TASK OBJECTIVE = Your answer should be the lines of the data below that contain "result".

(DATA EXCERPTS)

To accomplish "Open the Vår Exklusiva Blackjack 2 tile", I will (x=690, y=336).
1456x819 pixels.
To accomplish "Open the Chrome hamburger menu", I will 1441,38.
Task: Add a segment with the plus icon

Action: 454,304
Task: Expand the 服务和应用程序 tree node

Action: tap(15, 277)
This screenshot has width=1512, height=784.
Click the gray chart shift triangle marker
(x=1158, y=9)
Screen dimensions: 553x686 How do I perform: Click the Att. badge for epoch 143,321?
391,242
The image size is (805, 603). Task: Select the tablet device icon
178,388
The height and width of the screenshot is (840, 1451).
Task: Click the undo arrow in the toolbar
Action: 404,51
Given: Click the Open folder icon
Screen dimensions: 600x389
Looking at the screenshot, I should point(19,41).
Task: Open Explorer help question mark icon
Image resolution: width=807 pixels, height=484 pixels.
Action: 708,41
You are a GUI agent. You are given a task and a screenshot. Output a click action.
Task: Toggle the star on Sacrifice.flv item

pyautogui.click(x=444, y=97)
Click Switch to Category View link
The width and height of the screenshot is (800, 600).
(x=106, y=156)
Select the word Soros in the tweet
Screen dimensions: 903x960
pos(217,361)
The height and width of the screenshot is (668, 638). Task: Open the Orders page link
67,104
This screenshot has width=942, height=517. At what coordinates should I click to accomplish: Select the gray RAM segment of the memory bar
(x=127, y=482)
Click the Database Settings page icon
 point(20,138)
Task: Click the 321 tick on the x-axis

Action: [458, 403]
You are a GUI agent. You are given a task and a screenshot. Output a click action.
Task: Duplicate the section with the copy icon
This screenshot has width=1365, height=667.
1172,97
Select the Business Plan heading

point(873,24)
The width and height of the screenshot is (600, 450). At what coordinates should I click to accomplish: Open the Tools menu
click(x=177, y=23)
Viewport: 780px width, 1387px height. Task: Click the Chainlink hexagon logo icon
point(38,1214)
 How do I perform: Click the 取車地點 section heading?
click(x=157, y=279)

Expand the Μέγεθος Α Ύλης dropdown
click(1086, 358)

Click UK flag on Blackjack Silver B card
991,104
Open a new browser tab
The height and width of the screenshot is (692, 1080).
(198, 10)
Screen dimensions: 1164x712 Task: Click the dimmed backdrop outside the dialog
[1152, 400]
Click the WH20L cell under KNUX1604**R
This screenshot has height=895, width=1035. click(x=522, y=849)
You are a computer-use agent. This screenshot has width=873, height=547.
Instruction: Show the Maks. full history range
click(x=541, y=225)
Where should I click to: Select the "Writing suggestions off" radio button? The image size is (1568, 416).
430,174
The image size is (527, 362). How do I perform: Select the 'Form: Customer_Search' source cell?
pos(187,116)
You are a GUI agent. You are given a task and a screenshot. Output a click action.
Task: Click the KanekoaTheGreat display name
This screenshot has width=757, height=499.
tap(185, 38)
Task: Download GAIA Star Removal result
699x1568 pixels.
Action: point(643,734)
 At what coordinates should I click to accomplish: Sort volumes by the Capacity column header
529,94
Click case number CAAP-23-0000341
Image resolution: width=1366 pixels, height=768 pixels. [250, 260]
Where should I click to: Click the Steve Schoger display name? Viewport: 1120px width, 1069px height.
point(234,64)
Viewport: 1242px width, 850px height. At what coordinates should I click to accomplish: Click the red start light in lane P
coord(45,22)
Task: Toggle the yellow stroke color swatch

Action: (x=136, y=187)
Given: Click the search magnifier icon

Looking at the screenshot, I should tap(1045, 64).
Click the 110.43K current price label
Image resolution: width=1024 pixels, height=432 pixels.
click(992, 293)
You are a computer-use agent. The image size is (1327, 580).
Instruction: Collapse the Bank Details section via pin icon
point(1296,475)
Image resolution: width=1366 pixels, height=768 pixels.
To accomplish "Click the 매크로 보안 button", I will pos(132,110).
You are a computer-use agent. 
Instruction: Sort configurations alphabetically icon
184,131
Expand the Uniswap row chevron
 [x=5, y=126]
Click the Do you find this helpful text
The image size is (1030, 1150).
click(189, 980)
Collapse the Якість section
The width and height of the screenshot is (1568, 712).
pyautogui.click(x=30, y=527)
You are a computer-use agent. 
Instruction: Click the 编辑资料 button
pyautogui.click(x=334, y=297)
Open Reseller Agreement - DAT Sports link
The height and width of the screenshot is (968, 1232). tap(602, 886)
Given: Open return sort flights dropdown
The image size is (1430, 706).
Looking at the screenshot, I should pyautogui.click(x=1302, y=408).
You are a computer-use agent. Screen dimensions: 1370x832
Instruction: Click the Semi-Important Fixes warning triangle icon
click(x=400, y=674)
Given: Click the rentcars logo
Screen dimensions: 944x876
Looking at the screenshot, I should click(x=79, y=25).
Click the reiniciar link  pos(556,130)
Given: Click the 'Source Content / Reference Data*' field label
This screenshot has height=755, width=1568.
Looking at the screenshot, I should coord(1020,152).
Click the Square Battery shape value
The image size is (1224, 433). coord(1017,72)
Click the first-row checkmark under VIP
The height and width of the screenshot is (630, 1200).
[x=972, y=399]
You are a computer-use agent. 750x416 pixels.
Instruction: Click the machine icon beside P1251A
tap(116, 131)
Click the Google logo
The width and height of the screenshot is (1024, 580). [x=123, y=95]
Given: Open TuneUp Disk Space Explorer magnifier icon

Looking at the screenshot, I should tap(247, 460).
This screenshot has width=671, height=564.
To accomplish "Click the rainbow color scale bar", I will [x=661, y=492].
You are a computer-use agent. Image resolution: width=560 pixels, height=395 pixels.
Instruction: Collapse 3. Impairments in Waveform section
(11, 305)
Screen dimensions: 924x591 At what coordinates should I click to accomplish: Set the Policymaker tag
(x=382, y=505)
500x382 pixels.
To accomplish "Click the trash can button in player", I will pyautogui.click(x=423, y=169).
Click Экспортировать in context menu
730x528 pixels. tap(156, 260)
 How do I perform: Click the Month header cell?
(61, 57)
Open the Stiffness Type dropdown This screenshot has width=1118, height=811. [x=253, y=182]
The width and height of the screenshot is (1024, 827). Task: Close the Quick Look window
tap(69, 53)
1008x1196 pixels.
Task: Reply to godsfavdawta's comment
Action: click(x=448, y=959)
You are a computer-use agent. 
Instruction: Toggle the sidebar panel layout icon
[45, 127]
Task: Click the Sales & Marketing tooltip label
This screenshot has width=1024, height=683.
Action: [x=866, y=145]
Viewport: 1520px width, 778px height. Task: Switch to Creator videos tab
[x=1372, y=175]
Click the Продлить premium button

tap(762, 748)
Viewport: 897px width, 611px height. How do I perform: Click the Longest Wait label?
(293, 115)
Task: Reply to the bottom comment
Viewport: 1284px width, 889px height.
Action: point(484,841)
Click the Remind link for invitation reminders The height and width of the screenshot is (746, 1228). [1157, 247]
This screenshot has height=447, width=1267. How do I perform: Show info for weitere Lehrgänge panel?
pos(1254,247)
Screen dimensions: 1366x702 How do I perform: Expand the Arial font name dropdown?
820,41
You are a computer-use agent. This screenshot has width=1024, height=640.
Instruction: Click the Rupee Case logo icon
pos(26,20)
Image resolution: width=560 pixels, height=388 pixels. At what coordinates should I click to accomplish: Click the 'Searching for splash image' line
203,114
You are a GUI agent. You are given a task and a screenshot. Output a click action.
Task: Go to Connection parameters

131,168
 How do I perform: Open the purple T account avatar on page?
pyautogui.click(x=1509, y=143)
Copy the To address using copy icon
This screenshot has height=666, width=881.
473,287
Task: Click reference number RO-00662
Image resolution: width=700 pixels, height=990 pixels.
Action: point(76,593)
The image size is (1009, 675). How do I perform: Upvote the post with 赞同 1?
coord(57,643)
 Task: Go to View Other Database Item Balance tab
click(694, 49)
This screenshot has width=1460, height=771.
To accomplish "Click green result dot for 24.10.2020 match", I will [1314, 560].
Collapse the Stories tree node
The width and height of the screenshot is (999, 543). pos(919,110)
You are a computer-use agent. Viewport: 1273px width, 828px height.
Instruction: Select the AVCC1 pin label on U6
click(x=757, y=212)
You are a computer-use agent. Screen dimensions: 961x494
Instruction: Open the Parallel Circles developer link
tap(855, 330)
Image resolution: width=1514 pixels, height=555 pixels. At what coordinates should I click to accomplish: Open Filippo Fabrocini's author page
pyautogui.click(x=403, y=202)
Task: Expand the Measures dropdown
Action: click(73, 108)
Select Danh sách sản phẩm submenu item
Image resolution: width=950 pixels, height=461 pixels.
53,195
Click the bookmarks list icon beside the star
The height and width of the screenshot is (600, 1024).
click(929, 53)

(End DATA EXCERPTS)

COMPLETED TASK =
Task: Download GAIA Star Removal result
To accomplish "Click green result dot for 24.10.2020 match", I will [1314, 560].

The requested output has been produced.